> **Set task**
Turn the rows from the first one up to and including the line containing "pyautogui.click(x=238, y=876)" into a numbered list, leaving out any blank lines.

(Data for locating visible targets)
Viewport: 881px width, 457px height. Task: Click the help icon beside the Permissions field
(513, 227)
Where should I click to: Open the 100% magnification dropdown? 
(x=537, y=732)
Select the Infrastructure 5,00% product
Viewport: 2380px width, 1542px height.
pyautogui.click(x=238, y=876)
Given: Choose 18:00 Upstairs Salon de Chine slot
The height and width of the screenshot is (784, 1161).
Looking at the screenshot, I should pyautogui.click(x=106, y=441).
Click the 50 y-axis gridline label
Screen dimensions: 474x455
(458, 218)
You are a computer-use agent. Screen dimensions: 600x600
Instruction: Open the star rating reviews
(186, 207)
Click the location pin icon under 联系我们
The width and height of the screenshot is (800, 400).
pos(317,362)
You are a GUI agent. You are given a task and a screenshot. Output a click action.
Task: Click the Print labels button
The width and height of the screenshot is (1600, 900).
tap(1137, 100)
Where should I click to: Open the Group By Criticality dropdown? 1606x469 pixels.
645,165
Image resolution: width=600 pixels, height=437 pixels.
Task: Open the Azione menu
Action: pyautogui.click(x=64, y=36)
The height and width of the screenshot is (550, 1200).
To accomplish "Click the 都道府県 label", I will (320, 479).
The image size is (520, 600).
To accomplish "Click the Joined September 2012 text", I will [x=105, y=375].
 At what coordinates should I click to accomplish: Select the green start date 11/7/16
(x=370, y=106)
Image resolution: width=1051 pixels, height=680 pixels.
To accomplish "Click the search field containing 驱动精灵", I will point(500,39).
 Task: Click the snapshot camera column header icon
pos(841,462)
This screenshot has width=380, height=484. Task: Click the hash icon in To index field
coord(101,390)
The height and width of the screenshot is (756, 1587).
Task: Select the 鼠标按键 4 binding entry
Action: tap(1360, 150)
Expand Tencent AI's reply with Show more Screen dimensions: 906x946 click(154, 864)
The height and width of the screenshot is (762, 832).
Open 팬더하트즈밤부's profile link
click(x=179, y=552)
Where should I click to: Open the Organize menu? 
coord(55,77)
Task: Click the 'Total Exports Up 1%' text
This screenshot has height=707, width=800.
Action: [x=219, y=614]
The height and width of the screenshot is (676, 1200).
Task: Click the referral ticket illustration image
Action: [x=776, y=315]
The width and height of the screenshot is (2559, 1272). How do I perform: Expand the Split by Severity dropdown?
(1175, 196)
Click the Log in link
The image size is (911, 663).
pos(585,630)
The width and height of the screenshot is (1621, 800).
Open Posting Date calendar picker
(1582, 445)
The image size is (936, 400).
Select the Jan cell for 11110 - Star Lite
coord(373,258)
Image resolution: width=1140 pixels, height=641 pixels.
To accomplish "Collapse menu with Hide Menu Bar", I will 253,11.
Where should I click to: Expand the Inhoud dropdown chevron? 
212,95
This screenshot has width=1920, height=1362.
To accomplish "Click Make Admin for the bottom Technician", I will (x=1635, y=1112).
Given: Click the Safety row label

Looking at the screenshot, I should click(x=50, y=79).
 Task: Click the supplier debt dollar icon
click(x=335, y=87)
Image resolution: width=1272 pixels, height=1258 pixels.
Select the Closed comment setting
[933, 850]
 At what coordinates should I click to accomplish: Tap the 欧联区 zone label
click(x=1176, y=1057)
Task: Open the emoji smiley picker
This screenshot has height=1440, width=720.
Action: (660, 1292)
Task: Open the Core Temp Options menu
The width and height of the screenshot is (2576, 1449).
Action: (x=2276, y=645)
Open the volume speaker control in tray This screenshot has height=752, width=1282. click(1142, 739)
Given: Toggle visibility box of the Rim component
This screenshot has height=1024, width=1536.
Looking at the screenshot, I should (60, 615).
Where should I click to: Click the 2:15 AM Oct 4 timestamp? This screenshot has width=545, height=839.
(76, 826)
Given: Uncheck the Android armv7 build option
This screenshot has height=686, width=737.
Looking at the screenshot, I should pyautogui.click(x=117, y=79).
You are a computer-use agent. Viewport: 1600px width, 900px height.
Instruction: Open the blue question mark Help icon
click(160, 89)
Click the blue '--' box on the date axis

> **Complete answer**
1. Viewport: 881px width, 457px height. Task: Click the help icon beside the Permissions field
2. (513, 227)
3. Where should I click to: Open the 100% magnification dropdown? 
4. (x=537, y=732)
5. Select the Infrastructure 5,00% product
6. Viewport: 2380px width, 1542px height.
7. pyautogui.click(x=238, y=876)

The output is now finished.